BEGIN DATA SHOWN

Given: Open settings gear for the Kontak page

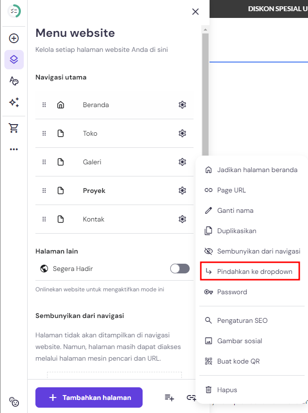Looking at the screenshot, I should 182,219.
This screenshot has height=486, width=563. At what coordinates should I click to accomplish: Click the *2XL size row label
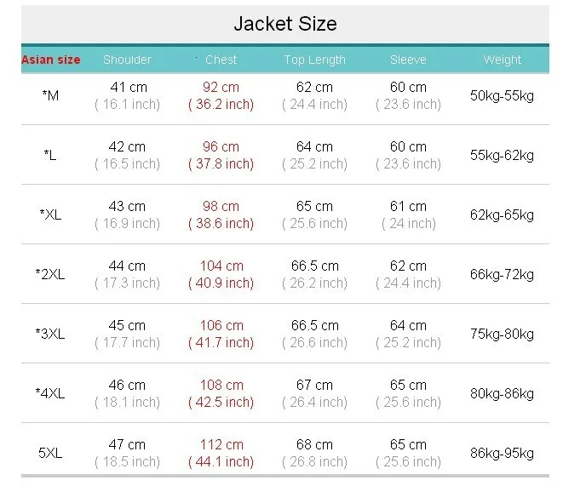(51, 274)
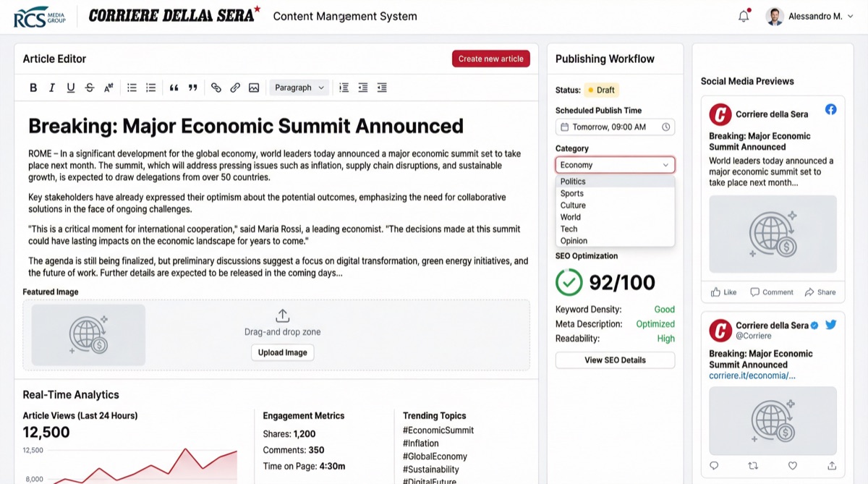Click the blockquote formatting icon
Viewport: 868px width, 484px height.
coord(174,87)
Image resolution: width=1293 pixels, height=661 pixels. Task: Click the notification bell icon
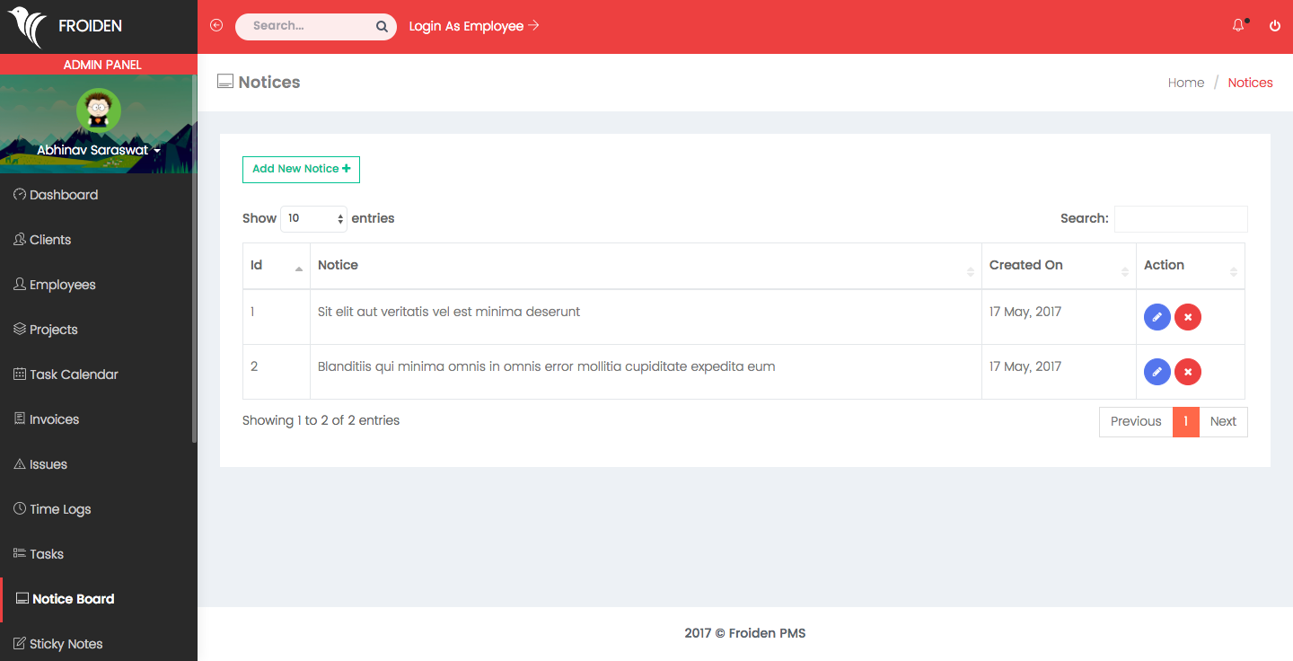click(x=1238, y=26)
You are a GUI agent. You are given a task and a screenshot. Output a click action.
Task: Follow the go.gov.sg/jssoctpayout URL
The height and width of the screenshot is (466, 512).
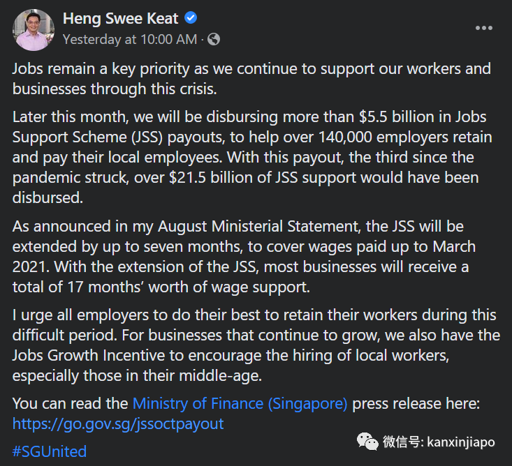118,423
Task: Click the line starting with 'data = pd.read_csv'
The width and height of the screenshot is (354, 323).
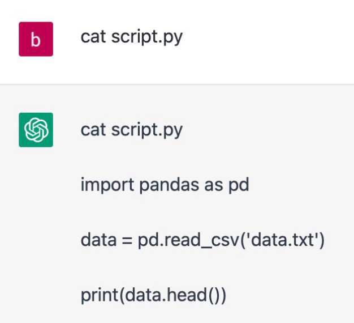Action: (202, 240)

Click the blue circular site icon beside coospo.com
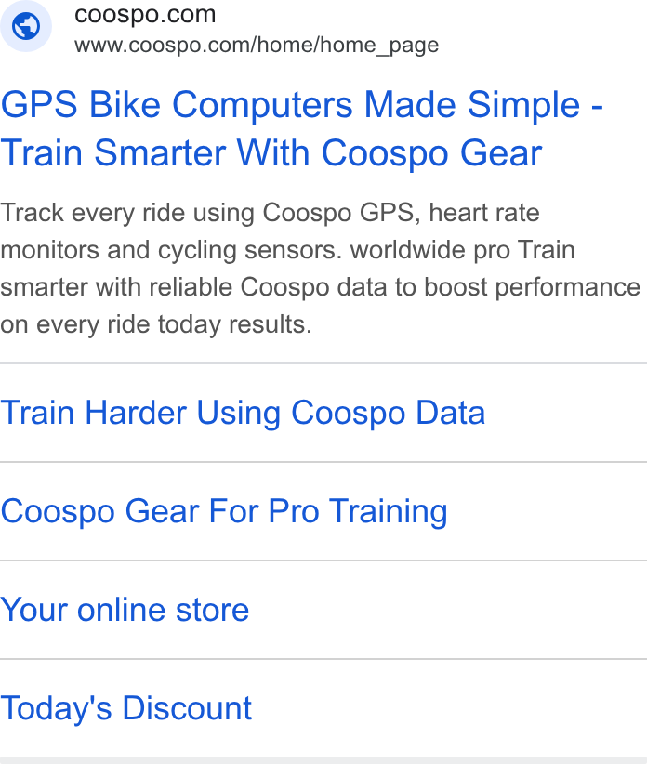(x=26, y=26)
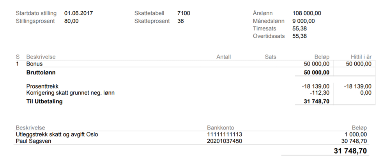Click Korrigering skatt grunnet neg. lønn
Screen dimensions: 389x168
tap(71, 93)
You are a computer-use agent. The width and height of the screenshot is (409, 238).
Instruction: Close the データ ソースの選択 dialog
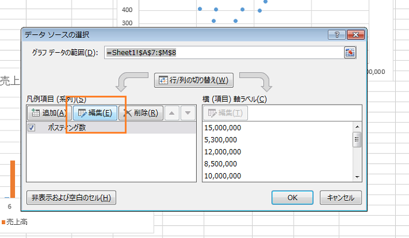[x=355, y=35]
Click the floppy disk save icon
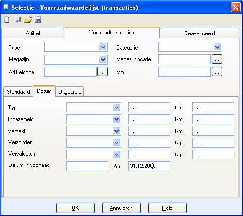Screen dimensions: 243x216 (38, 19)
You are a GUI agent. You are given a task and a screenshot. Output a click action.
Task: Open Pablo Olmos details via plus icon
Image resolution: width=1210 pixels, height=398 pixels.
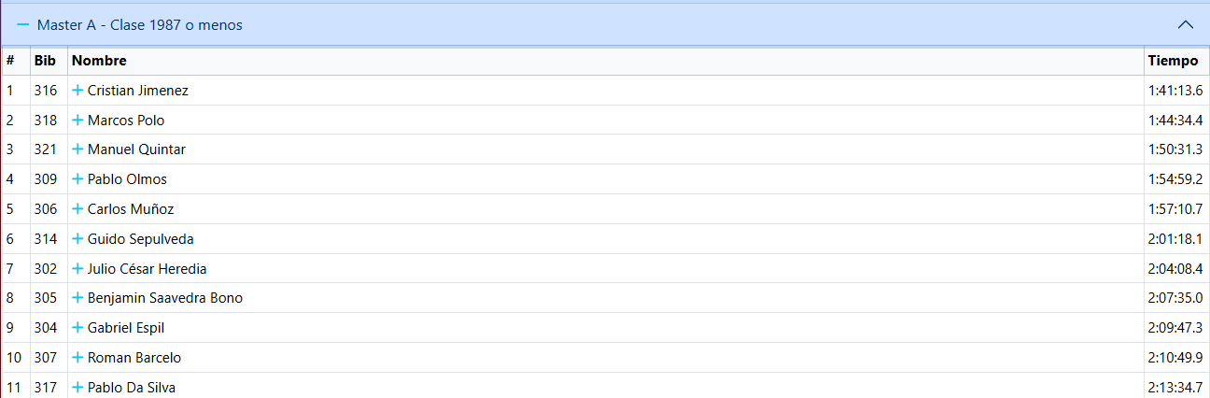pos(78,179)
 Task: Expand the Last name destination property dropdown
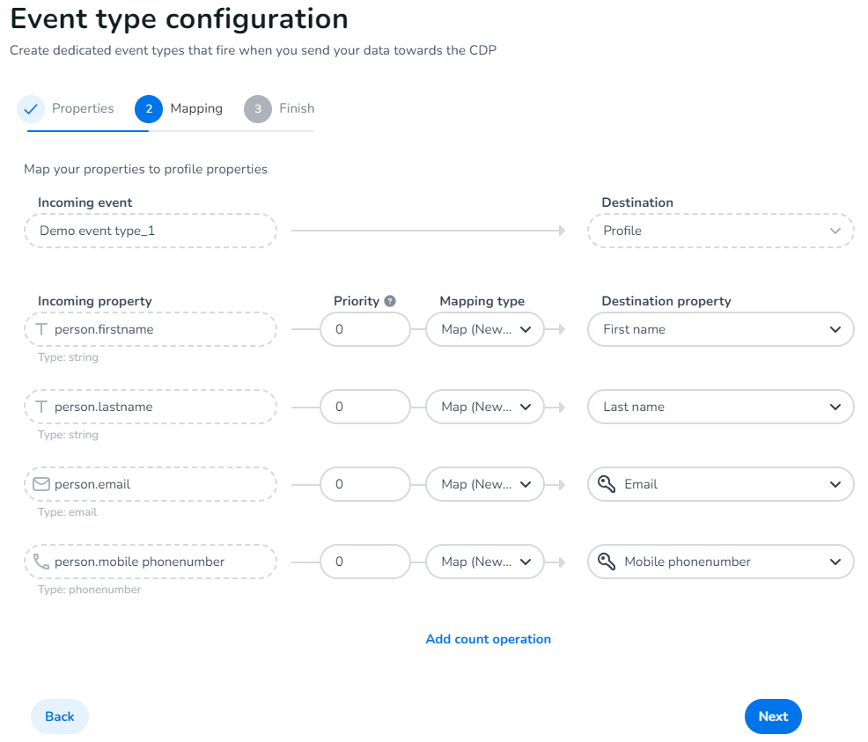pos(720,407)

END DATA SHOWN

DIRECTIONS
Every line above should be transcribed word for word; leave the pictures out.

RESPONSE BOX
Given: Open settings gear for the Kontak page

Looking at the screenshot, I should 182,219.
This screenshot has height=486, width=563. At what coordinates should I click to accomplish: Click the *2XL size row label
(51, 274)
Click the blockquote formatting icon
Viewport: 868px width, 484px height.
coord(174,87)
Image resolution: width=1293 pixels, height=661 pixels. Task: Click the notification bell icon
click(x=1238, y=26)
You are a GUI agent. You are given a task and a screenshot. Output a click action.
Task: Follow the go.gov.sg/jssoctpayout URL
The height and width of the screenshot is (466, 512).
118,423
Task: Click the line starting with 'data = pd.read_csv'
The width and height of the screenshot is (354, 323).
Action: (202, 240)

Click the blue circular site icon beside coospo.com
(x=26, y=26)
Click Korrigering skatt grunnet neg. lønn
Screen dimensions: 389x168
tap(71, 93)
You are a computer-use agent. The width and height of the screenshot is (409, 238).
Instruction: Close the データ ソースの選択 dialog
[x=355, y=35]
Click the floppy disk save icon
Screen dimensions: 243x216 (38, 19)
You are a GUI agent. You are given a task and a screenshot. Output a click action.
Task: Open Pablo Olmos details via plus icon
Image resolution: width=1210 pixels, height=398 pixels.
pos(78,179)
 Task: Expand the Last name destination property dropdown
pos(720,407)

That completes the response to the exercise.